↓

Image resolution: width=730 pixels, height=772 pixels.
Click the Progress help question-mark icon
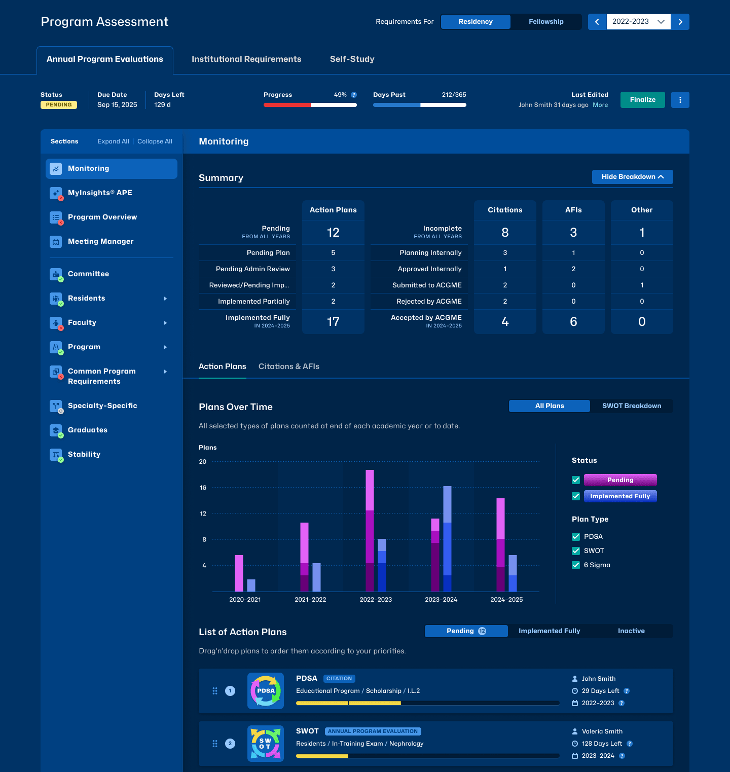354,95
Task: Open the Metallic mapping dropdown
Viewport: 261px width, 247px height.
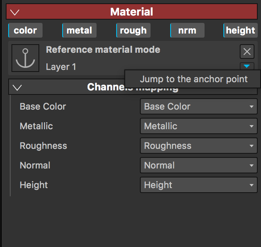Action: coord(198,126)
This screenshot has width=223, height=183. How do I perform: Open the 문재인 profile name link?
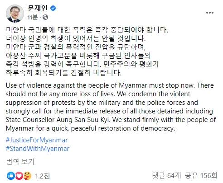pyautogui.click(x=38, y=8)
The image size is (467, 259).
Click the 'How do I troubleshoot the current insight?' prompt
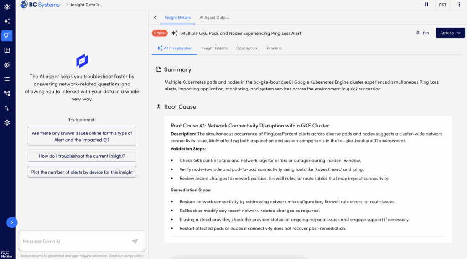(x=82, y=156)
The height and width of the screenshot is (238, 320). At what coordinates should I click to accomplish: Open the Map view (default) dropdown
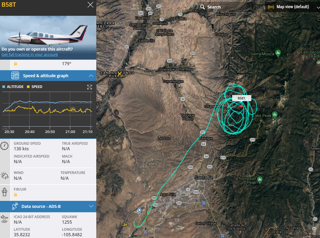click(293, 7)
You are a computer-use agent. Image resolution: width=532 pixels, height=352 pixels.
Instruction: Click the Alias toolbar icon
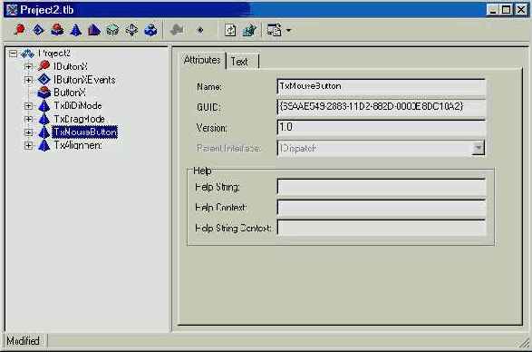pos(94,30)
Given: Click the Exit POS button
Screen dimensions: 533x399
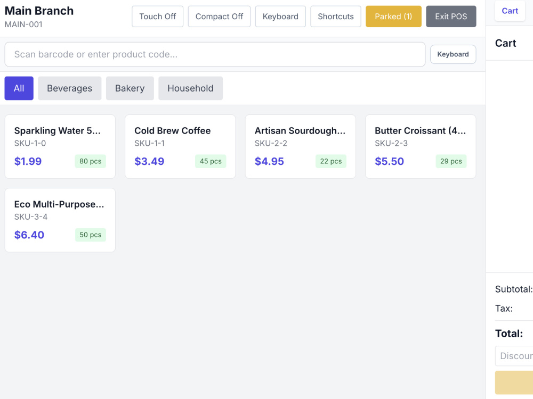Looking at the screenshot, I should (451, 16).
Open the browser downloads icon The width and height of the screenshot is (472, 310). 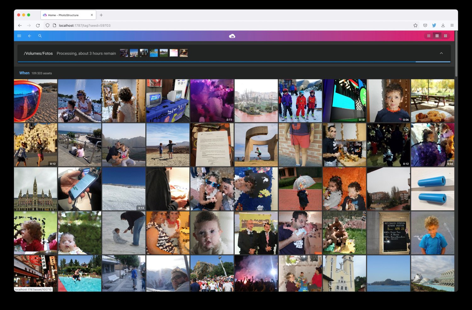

↑

**Problem:** What you return should match the records above word for word, minus the pictures.

**Expected answer:**
Image resolution: width=730 pixels, height=772 pixels.
Click the Progress help question-mark icon
354,95
Task: Open the Metallic mapping dropdown
Viewport: 261px width, 247px height.
Action: coord(198,126)
This screenshot has width=223, height=183. How do I perform: Open the 문재인 profile name link?
pyautogui.click(x=38, y=8)
The image size is (467, 259).
Click the 'How do I troubleshoot the current insight?' prompt
(x=82, y=156)
The height and width of the screenshot is (238, 320). At what coordinates should I click to accomplish: Open the Map view (default) dropdown
click(293, 7)
You are a computer-use agent. Image resolution: width=532 pixels, height=352 pixels.
Instruction: Click the Alias toolbar icon
pos(94,30)
Given: Click the Exit POS button
Screen dimensions: 533x399
Looking at the screenshot, I should (451, 16).
Open the browser downloads icon The width and height of the screenshot is (472, 310). 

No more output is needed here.